In certain trades and circumstances I support the alliance carrier structure. They can assist in rationalizing services and calling new ports. However, this agreement is in reality not an alliance or true vessel sharing arrangement. Rather, it is in effect a merger of the top three global liner companies.
This agreement will allow the controlling carrier the ability, when coupled with existing discussion agreements, to deploy its assets along with those of the other two carriers, to dominate vessel competition and narrow shipper options at U.S. ports. Other than the publicity machine of the three would be partners to rally support, there is nothing in the record before us of Americans clamoring for this proposal.
The articulate and experienced comments of American parties involved in our international waterborne trade should have been given greater weight by staff in analyzing the impact of this agreement. However, since the Agency has in essence permitted over 1600 carrier agreements in the last 30 years — never stopping one — and sees nothing potentially harmful with the top three companies in an unprecedented combination, then perhaps the time is at hand for a thorough Executive and Congressional review of the 1984 Act to see how U.S. interests are being served by its current procedures.
Finally, from observing our industry over forty years from a variety of perspectives, I feel if we allow this agreement to take effect, it will become a model precedent. The United States, the European Union, the People’s Republic of China or any other regulatory authority will be hampered in protecting their national maritime interests in direct or cross trades.

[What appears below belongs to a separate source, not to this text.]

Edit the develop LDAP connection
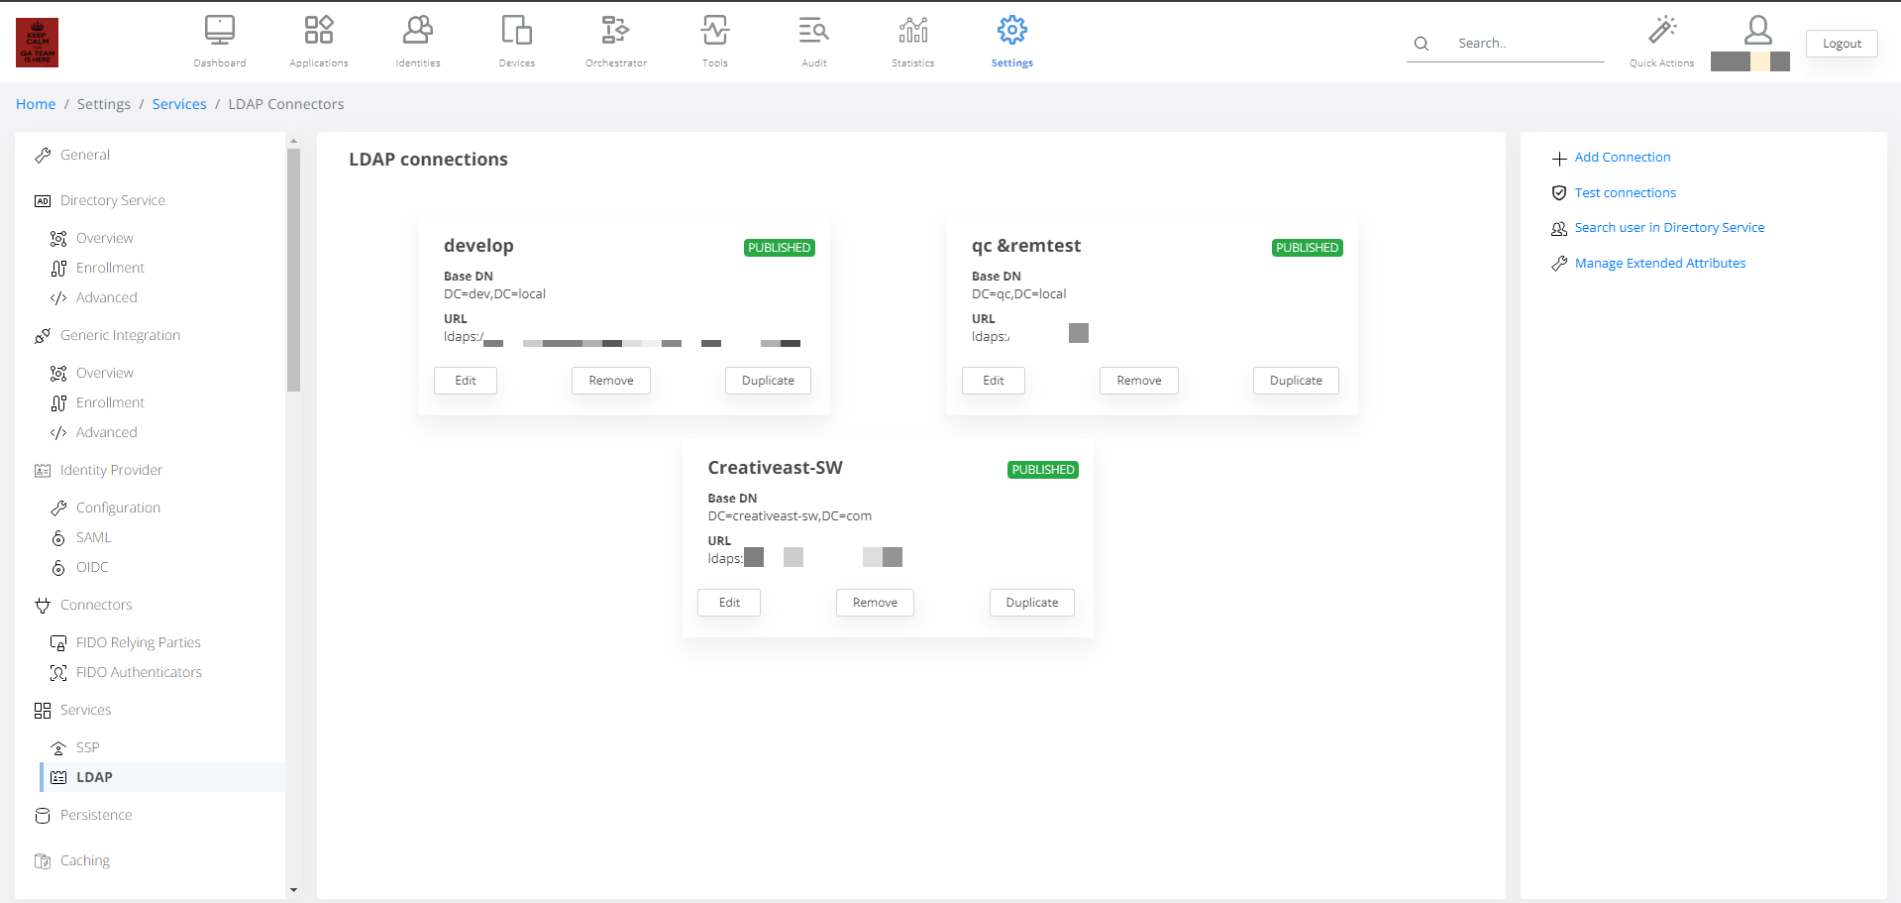1901x903 pixels. [466, 381]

After nearly a decade of turbulence in the liner market, the last thing needed is this device designed solely to fill the largest ships of the controlling carrier at the expense, as one commentator has expressed it, of the world’s maritime architecture. The filing parties have every right to apply for this unique status under our anti-trust laws, however there is nothing in the statutes or regulations we administer requiring we grant the parties’ request to solve self-inflicted operational and commercial problems.
Therefore, I vote no and hope the Commission joins with me to seek a 6(g) injunction in this matter.